I'd suggest starting with something like 4 hours of light in the morning and 4 hours of light in the evening. Observe plant and algae growth and adjust from there. If no algae is growing and plants aren't showing progress within a week then add an hour of light. Remember that it's easier to slowly add light (more time on) to improve plant growth than it is to have too much light and deal with an algae bloom.


----------



## mayankRyan (Nov 9, 2017)

thanks WRX, Fury ,Would get some more ada if its still cheap and plant the vals once they arrive here 
BTW Does elodea needs to be planted or can i just leave it floating ?

Bump: thanx Carson, I am already doing around 60% water changes every 3rd day and yes the betta and snails are inside tank and the only thing I have noticed is that the snails shell have become less shiny and more kind jagged or rough (To sort this I added egg shells to provide them with CaCo3). Its been a month since i had added ada so i believe it has leached out as much as possible . And my light are in the visible spectrum i.e 6500K and I am trying out the lights like on for 4 hours and then off for 3 hours during noon.
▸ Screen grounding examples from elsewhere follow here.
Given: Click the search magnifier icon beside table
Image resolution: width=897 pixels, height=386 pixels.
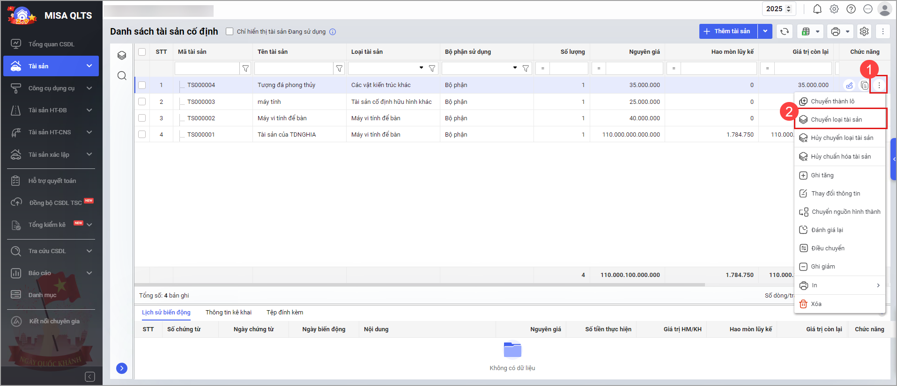Looking at the screenshot, I should point(122,76).
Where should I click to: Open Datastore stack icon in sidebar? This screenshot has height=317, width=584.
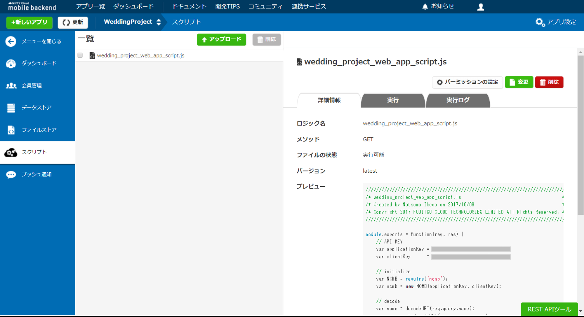tap(11, 108)
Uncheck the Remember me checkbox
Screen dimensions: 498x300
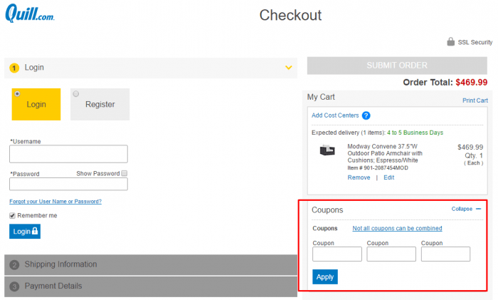point(12,216)
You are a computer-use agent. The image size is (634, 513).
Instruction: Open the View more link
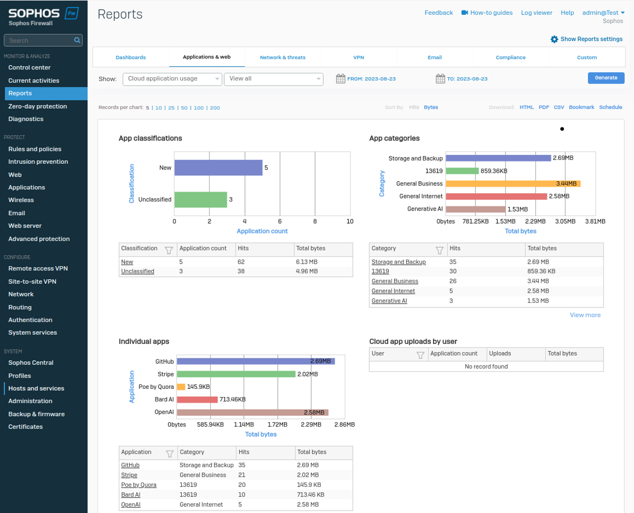click(x=585, y=315)
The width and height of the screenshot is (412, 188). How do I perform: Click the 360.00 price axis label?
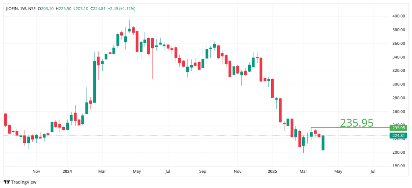click(398, 44)
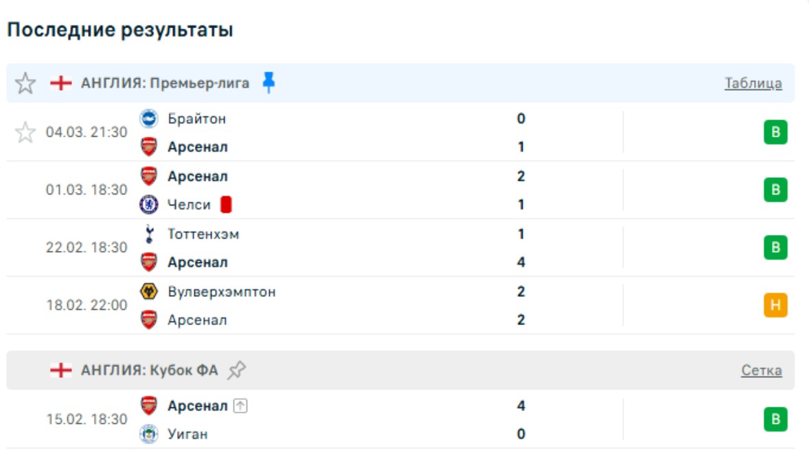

As of now i dont have any plants but would get it after weekend so i believe all of this should be enough for them


----------



## Carson Albright (Apr 1, 2010)

If the ada has been in there for a month, I'm going to assume your tank has started it's cycling process, I'd check ammonia/nitrite levels, but I bet you can probably stop the 60% water changes every 3 days if they are 0. 

Elodea can grow either planted or floating, you may prefer the looks of planted, but it'll do fine either.


----------